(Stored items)
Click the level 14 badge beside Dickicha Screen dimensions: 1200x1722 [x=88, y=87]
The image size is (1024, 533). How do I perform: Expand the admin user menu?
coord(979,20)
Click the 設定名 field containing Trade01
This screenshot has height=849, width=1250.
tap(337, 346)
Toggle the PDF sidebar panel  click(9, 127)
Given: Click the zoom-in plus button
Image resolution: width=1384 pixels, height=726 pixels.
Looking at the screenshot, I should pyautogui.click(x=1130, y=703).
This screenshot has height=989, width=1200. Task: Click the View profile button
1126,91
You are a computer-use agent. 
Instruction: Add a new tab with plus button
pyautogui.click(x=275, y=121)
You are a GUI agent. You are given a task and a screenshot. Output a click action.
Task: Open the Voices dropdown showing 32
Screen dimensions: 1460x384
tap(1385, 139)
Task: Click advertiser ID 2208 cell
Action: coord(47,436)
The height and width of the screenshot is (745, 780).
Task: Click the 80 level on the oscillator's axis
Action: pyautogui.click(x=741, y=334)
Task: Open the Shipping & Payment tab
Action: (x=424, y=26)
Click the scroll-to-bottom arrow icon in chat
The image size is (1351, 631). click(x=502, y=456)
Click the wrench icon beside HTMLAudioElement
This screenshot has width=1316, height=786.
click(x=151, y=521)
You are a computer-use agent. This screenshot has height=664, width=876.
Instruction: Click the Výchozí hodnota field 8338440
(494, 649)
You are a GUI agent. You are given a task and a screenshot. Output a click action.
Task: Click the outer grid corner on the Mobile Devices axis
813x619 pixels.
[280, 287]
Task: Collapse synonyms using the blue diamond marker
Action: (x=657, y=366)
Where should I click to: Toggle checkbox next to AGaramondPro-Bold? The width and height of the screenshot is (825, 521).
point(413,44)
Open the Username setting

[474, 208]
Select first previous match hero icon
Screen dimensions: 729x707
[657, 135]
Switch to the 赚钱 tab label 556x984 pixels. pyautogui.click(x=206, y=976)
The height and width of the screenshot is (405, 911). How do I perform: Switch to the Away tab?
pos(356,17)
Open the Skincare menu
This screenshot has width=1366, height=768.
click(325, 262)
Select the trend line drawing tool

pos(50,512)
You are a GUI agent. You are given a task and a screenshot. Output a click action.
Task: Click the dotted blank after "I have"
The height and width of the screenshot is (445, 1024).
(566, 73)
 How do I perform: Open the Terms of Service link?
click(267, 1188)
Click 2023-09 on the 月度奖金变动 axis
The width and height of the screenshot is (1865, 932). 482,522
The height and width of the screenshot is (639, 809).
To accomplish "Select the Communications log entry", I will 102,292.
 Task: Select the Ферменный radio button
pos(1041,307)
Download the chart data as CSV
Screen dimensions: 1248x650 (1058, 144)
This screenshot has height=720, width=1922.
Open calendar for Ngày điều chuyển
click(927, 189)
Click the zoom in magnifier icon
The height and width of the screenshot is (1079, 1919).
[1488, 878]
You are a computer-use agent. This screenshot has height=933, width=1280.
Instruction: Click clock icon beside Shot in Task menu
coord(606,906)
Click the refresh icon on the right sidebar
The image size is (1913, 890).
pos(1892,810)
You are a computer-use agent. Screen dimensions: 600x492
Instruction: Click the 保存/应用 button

Activity → Set down, exactly as they appear above, all lines from the one that has "Select the trend line drawing tool" down to the one that has "The height and width of the screenshot is (639, 809).", including those two and no others.

Task response →
Select the trend line drawing tool

pos(50,512)
You are a GUI agent. You are given a task and a screenshot. Output a click action.
Task: Click the dotted blank after "I have"
The height and width of the screenshot is (445, 1024).
(566, 73)
 How do I perform: Open the Terms of Service link?
click(267, 1188)
Click 2023-09 on the 月度奖金变动 axis
The width and height of the screenshot is (1865, 932). 482,522
The height and width of the screenshot is (639, 809).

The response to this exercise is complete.